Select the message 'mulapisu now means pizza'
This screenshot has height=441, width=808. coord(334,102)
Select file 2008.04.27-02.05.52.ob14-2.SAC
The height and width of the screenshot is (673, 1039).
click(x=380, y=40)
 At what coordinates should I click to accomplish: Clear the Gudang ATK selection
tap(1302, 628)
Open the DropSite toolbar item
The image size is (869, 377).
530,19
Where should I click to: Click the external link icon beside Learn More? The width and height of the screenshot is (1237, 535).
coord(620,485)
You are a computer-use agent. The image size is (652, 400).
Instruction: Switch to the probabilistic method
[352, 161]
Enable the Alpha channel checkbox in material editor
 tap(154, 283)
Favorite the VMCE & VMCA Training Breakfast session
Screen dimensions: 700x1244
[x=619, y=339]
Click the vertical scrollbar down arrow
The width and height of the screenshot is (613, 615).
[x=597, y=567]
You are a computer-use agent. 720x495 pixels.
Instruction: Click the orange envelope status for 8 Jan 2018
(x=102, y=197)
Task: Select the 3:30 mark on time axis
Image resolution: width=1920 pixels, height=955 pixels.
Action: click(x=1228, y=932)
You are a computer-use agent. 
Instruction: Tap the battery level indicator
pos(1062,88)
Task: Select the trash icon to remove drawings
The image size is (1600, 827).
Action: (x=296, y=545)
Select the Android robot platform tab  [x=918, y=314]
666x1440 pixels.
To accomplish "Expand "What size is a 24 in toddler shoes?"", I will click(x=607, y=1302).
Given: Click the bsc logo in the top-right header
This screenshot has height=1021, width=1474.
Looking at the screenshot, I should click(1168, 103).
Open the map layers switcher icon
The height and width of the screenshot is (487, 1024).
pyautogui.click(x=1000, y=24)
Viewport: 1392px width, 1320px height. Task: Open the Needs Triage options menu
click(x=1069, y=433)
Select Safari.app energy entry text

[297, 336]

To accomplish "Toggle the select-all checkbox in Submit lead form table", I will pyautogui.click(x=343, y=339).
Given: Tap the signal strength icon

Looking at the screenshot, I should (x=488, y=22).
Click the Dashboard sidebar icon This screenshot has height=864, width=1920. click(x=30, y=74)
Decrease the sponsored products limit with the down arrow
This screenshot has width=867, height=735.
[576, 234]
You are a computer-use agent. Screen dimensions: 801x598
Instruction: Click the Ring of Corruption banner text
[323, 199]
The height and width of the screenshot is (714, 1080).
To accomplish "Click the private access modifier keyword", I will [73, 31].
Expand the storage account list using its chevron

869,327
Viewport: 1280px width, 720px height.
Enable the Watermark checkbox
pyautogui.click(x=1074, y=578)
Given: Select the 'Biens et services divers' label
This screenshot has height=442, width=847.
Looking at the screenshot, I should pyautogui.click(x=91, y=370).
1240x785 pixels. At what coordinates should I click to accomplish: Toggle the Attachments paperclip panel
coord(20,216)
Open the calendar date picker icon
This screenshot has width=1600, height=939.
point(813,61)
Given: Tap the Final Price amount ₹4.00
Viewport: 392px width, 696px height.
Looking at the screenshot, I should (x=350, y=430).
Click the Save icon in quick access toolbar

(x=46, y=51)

TASK GOAL: The required response is a complete, exact copy of the records.

THE COMPLETED TASK:
Select the message 'mulapisu now means pizza'
This screenshot has height=441, width=808. coord(334,102)
Select file 2008.04.27-02.05.52.ob14-2.SAC
The height and width of the screenshot is (673, 1039).
click(x=380, y=40)
 At what coordinates should I click to accomplish: Clear the Gudang ATK selection
tap(1302, 628)
Open the DropSite toolbar item
The image size is (869, 377).
530,19
Where should I click to: Click the external link icon beside Learn More? The width and height of the screenshot is (1237, 535).
coord(620,485)
You are a computer-use agent. The image size is (652, 400).
Instruction: Switch to the probabilistic method
[352, 161]
Enable the Alpha channel checkbox in material editor
 tap(154, 283)
Favorite the VMCE & VMCA Training Breakfast session
Screen dimensions: 700x1244
[x=619, y=339]
Click the vertical scrollbar down arrow
The width and height of the screenshot is (613, 615).
[x=597, y=567]
You are a computer-use agent. 720x495 pixels.
Instruction: Click the orange envelope status for 8 Jan 2018
(x=102, y=197)
Task: Select the 3:30 mark on time axis
Image resolution: width=1920 pixels, height=955 pixels.
Action: click(x=1228, y=932)
You are a computer-use agent. 
Instruction: Tap the battery level indicator
pos(1062,88)
Task: Select the trash icon to remove drawings
The image size is (1600, 827).
Action: (x=296, y=545)
Select the Android robot platform tab  [x=918, y=314]
666x1440 pixels.
To accomplish "Expand "What size is a 24 in toddler shoes?"", I will click(x=607, y=1302).
Given: Click the bsc logo in the top-right header
This screenshot has height=1021, width=1474.
Looking at the screenshot, I should click(1168, 103).
Open the map layers switcher icon
The height and width of the screenshot is (487, 1024).
pyautogui.click(x=1000, y=24)
Viewport: 1392px width, 1320px height. Task: Open the Needs Triage options menu
click(x=1069, y=433)
Select Safari.app energy entry text

[297, 336]

To accomplish "Toggle the select-all checkbox in Submit lead form table", I will pyautogui.click(x=343, y=339).
Given: Tap the signal strength icon

Looking at the screenshot, I should (x=488, y=22).
Click the Dashboard sidebar icon This screenshot has height=864, width=1920. click(x=30, y=74)
Decrease the sponsored products limit with the down arrow
This screenshot has width=867, height=735.
[576, 234]
You are a computer-use agent. Screen dimensions: 801x598
Instruction: Click the Ring of Corruption banner text
[323, 199]
The height and width of the screenshot is (714, 1080).
To accomplish "Click the private access modifier keyword", I will [73, 31].
Expand the storage account list using its chevron

869,327
Viewport: 1280px width, 720px height.
Enable the Watermark checkbox
pyautogui.click(x=1074, y=578)
Given: Select the 'Biens et services divers' label
This screenshot has height=442, width=847.
Looking at the screenshot, I should pyautogui.click(x=91, y=370).
1240x785 pixels. At what coordinates should I click to accomplish: Toggle the Attachments paperclip panel
coord(20,216)
Open the calendar date picker icon
This screenshot has width=1600, height=939.
point(813,61)
Given: Tap the Final Price amount ₹4.00
Viewport: 392px width, 696px height.
Looking at the screenshot, I should (x=350, y=430).
Click the Save icon in quick access toolbar

(x=46, y=51)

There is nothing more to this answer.